--- Data to process Enclosed Below ---
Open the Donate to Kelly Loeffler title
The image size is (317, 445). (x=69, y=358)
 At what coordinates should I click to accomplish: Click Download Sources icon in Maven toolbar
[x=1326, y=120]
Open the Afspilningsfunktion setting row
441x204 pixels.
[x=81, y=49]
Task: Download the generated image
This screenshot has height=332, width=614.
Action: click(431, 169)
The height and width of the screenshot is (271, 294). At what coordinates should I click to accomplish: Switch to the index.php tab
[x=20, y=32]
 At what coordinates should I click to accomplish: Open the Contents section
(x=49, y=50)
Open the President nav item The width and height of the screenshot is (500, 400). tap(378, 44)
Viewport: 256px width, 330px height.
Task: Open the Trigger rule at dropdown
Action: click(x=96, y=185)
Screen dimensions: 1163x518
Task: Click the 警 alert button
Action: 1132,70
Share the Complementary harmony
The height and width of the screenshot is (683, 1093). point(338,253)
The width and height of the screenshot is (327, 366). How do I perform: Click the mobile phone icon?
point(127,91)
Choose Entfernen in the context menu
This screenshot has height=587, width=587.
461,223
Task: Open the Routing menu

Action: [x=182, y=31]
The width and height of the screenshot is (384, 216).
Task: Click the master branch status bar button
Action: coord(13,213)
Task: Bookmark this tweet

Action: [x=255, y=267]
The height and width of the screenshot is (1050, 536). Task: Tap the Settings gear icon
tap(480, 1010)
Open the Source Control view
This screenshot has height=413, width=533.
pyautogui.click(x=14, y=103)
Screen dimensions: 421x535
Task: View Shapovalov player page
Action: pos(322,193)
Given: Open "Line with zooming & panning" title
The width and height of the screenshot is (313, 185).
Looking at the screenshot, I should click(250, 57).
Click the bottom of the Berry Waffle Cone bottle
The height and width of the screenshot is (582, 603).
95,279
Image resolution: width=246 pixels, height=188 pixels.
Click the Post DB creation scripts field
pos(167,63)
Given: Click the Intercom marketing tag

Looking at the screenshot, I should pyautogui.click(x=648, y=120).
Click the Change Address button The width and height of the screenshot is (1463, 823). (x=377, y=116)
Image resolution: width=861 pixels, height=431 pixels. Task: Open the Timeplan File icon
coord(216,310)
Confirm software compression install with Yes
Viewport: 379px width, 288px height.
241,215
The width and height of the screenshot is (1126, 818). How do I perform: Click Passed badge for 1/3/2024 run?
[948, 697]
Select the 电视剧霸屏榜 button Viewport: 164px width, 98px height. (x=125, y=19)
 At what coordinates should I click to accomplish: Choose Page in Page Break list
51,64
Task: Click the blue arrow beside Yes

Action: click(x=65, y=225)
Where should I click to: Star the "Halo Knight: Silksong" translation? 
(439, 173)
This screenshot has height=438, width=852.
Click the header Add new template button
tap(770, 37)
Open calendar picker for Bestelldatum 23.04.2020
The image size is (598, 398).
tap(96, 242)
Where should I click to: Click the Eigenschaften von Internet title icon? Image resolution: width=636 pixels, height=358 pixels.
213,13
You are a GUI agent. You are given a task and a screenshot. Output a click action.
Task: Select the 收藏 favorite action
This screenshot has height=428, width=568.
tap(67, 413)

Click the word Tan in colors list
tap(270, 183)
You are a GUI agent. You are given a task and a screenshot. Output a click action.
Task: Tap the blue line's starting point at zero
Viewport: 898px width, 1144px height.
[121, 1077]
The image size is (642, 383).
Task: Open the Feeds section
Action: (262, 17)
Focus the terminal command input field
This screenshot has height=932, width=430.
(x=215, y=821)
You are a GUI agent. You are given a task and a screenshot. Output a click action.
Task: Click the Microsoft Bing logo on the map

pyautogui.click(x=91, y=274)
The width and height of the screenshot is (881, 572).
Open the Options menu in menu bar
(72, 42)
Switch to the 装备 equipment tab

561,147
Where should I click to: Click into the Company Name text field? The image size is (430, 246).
--- End of Enclosed Data to process ---
Set down every record above exactly as written.

Open the Donate to Kelly Loeffler title
The image size is (317, 445). (x=69, y=358)
 At what coordinates should I click to accomplish: Click Download Sources icon in Maven toolbar
[x=1326, y=120]
Open the Afspilningsfunktion setting row
441x204 pixels.
[x=81, y=49]
Task: Download the generated image
This screenshot has height=332, width=614.
Action: click(431, 169)
The height and width of the screenshot is (271, 294). At what coordinates should I click to accomplish: Switch to the index.php tab
[x=20, y=32]
 At what coordinates should I click to accomplish: Open the Contents section
(x=49, y=50)
Open the President nav item The width and height of the screenshot is (500, 400). tap(378, 44)
Viewport: 256px width, 330px height.
Task: Open the Trigger rule at dropdown
Action: click(x=96, y=185)
Screen dimensions: 1163x518
Task: Click the 警 alert button
Action: 1132,70
Share the Complementary harmony
The height and width of the screenshot is (683, 1093). point(338,253)
The width and height of the screenshot is (327, 366). How do I perform: Click the mobile phone icon?
point(127,91)
Choose Entfernen in the context menu
This screenshot has height=587, width=587.
461,223
Task: Open the Routing menu

Action: [x=182, y=31]
The width and height of the screenshot is (384, 216).
Task: Click the master branch status bar button
Action: coord(13,213)
Task: Bookmark this tweet

Action: [x=255, y=267]
The height and width of the screenshot is (1050, 536). Task: Tap the Settings gear icon
tap(480, 1010)
Open the Source Control view
This screenshot has height=413, width=533.
pyautogui.click(x=14, y=103)
Screen dimensions: 421x535
Task: View Shapovalov player page
Action: pos(322,193)
Given: Open "Line with zooming & panning" title
The width and height of the screenshot is (313, 185).
Looking at the screenshot, I should click(250, 57).
Click the bottom of the Berry Waffle Cone bottle
The height and width of the screenshot is (582, 603).
95,279
Image resolution: width=246 pixels, height=188 pixels.
Click the Post DB creation scripts field
pos(167,63)
Given: Click the Intercom marketing tag

Looking at the screenshot, I should pyautogui.click(x=648, y=120).
Click the Change Address button The width and height of the screenshot is (1463, 823). (x=377, y=116)
Image resolution: width=861 pixels, height=431 pixels. Task: Open the Timeplan File icon
coord(216,310)
Confirm software compression install with Yes
Viewport: 379px width, 288px height.
241,215
The width and height of the screenshot is (1126, 818). How do I perform: Click Passed badge for 1/3/2024 run?
[948, 697]
Select the 电视剧霸屏榜 button Viewport: 164px width, 98px height. (x=125, y=19)
 At what coordinates should I click to accomplish: Choose Page in Page Break list
51,64
Task: Click the blue arrow beside Yes

Action: click(x=65, y=225)
Where should I click to: Star the "Halo Knight: Silksong" translation? 
(439, 173)
This screenshot has height=438, width=852.
Click the header Add new template button
tap(770, 37)
Open calendar picker for Bestelldatum 23.04.2020
The image size is (598, 398).
tap(96, 242)
Where should I click to: Click the Eigenschaften von Internet title icon? Image resolution: width=636 pixels, height=358 pixels.
213,13
You are a GUI agent. You are given a task and a screenshot. Output a click action.
Task: Select the 收藏 favorite action
This screenshot has height=428, width=568.
tap(67, 413)

Click the word Tan in colors list
tap(270, 183)
You are a GUI agent. You are given a task and a screenshot. Output a click action.
Task: Tap the blue line's starting point at zero
Viewport: 898px width, 1144px height.
[121, 1077]
The image size is (642, 383).
Task: Open the Feeds section
Action: (262, 17)
Focus the terminal command input field
This screenshot has height=932, width=430.
(x=215, y=821)
You are a GUI agent. You are given a task and a screenshot. Output a click action.
Task: Click the Microsoft Bing logo on the map

pyautogui.click(x=91, y=274)
The width and height of the screenshot is (881, 572).
Open the Options menu in menu bar
(72, 42)
Switch to the 装备 equipment tab

561,147
Where should I click to: Click into the Company Name text field? The image size is (430, 246).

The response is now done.